*** The data ***
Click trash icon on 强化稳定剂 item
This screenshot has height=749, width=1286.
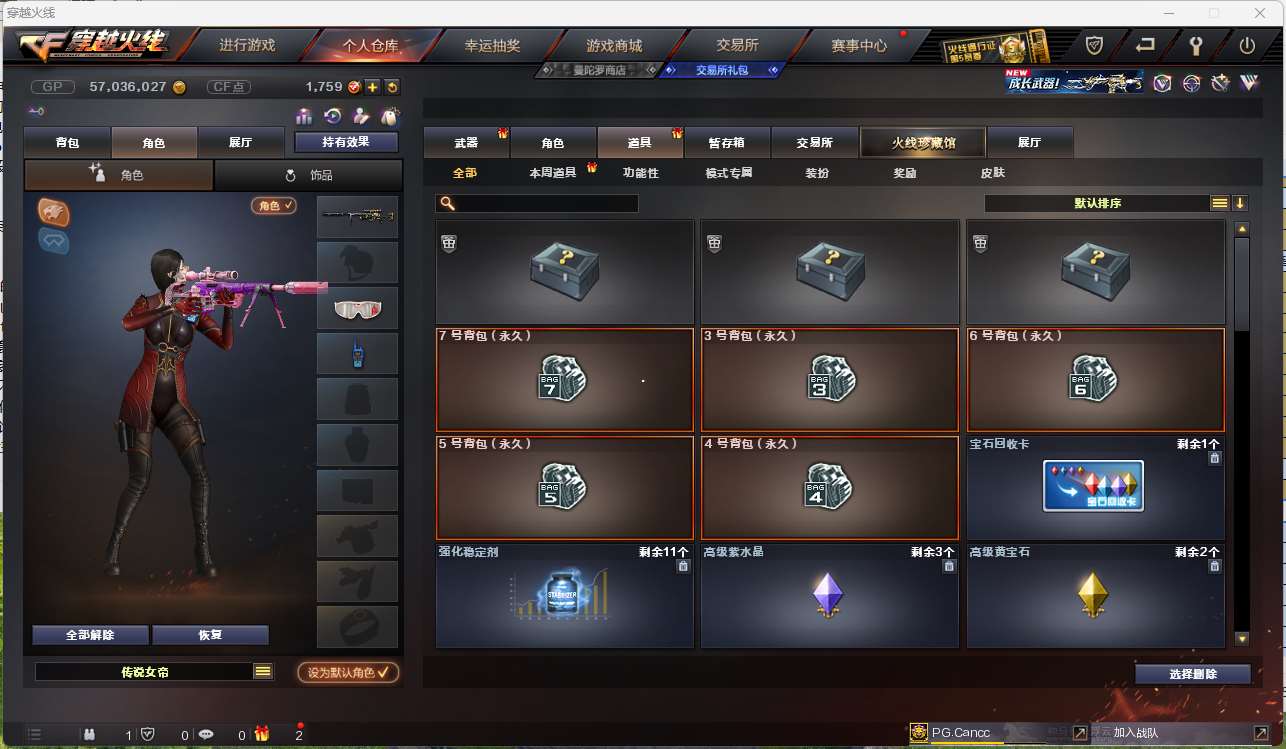pos(683,566)
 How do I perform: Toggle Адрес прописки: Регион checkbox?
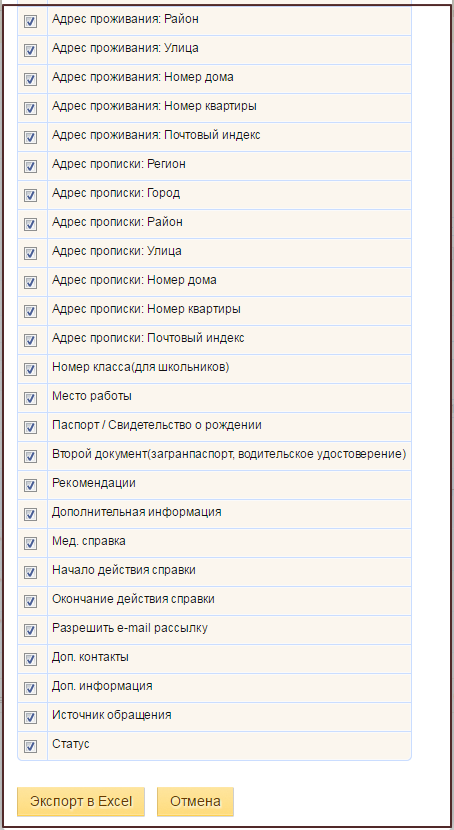31,166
*** End of The data ***
- [Required action]
What is needed is an exact copy of the lines from the one with "How do I perform: Toggle" through the end of the data above, both included, minus any pictures.

- [Result of the exercise]
 How do I perform: Toggle Адрес прописки: Регион checkbox?
31,166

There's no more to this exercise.